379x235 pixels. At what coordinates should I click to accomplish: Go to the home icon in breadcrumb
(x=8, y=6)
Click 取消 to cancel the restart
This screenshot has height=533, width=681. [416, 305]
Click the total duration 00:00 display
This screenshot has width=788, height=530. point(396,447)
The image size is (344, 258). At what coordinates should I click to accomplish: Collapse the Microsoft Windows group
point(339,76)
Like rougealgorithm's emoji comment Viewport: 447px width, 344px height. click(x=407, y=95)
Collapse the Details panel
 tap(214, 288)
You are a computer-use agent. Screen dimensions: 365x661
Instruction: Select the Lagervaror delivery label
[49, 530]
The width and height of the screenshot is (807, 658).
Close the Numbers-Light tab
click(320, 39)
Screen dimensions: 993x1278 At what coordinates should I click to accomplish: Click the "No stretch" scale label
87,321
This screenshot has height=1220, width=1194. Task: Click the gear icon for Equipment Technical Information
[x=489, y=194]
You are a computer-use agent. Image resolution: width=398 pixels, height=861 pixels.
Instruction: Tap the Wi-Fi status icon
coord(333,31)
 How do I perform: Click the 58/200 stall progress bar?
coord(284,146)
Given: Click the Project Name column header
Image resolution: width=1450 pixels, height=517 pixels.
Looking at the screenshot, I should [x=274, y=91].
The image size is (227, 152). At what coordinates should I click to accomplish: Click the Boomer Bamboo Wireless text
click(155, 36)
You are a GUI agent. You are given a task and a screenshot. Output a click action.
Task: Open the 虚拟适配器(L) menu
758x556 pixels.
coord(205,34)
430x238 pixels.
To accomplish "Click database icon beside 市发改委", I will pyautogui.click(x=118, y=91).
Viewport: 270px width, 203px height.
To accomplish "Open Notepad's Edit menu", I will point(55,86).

Exercise goal:
Starting at the line that has "You are a computer-use agent. Image" and ending at the line that has "Given: Click the Project Name column header", please write out the lines above exactly, leaving out all others.

Expected answer:
You are a computer-use agent. Image resolution: width=398 pixels, height=861 pixels.
Instruction: Tap the Wi-Fi status icon
coord(333,31)
 How do I perform: Click the 58/200 stall progress bar?
coord(284,146)
Given: Click the Project Name column header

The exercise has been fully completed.